Data shown
◆ ◆ ◆
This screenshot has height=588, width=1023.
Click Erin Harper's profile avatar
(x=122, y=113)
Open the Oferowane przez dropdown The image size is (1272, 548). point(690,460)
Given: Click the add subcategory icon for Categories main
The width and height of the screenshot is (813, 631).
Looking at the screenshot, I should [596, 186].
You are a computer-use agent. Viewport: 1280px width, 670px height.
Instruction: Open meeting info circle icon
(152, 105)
◆ ◆ ◆
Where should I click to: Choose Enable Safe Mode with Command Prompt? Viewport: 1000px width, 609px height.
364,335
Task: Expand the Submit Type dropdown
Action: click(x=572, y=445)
◆ ◆ ◆
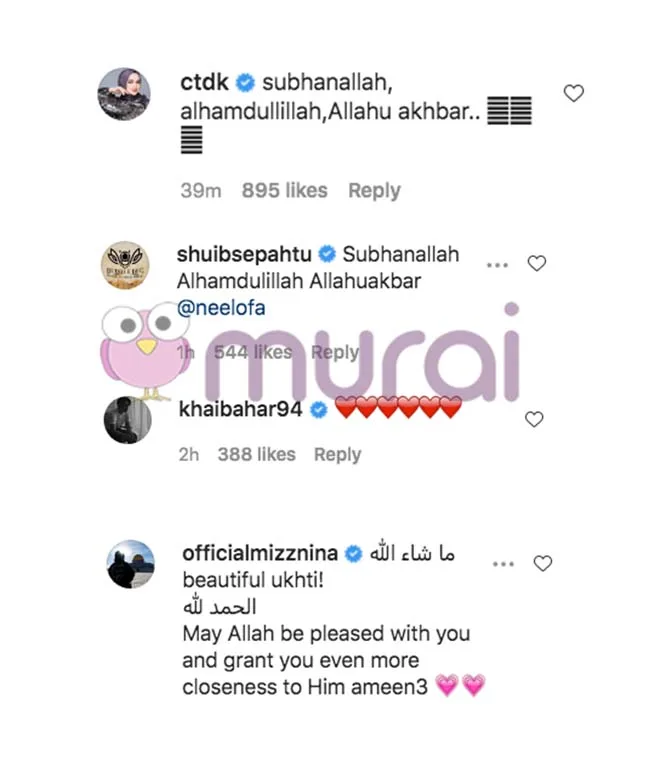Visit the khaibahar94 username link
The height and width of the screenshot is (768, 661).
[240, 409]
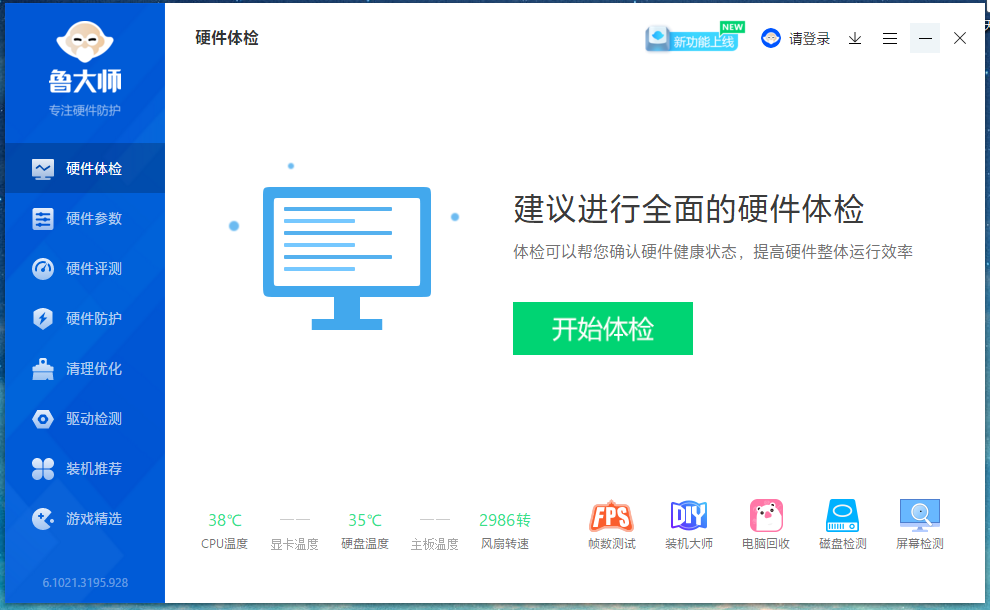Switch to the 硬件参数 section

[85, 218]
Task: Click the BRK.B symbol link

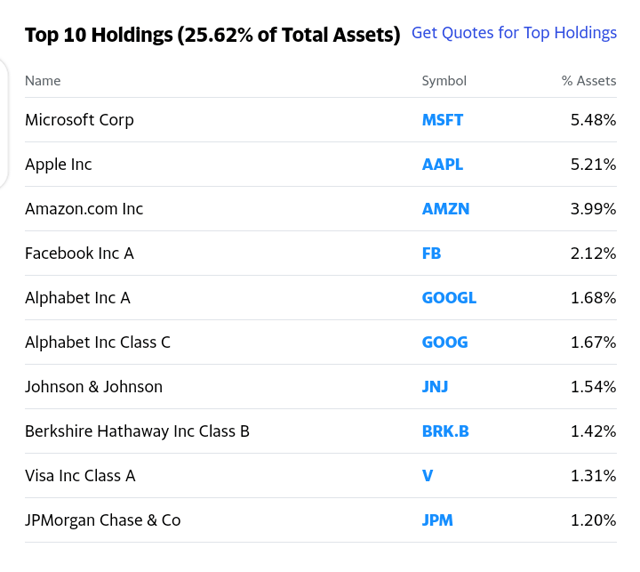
◆ ◆ ◆
Activity
In the entries above, restate word for word the lines between the one holding "This screenshot has height=588, width=1023." and the one holding "You are a computer-use", inclusive, and nothing besides.

Reply
This screenshot has height=588, width=1023.
Click Erin Harper's profile avatar
(x=122, y=113)
Open the Oferowane przez dropdown The image size is (1272, 548). point(690,460)
Given: Click the add subcategory icon for Categories main
The width and height of the screenshot is (813, 631).
Looking at the screenshot, I should [596, 186].
You are a computer-use agent. Viewport: 1280px width, 670px height.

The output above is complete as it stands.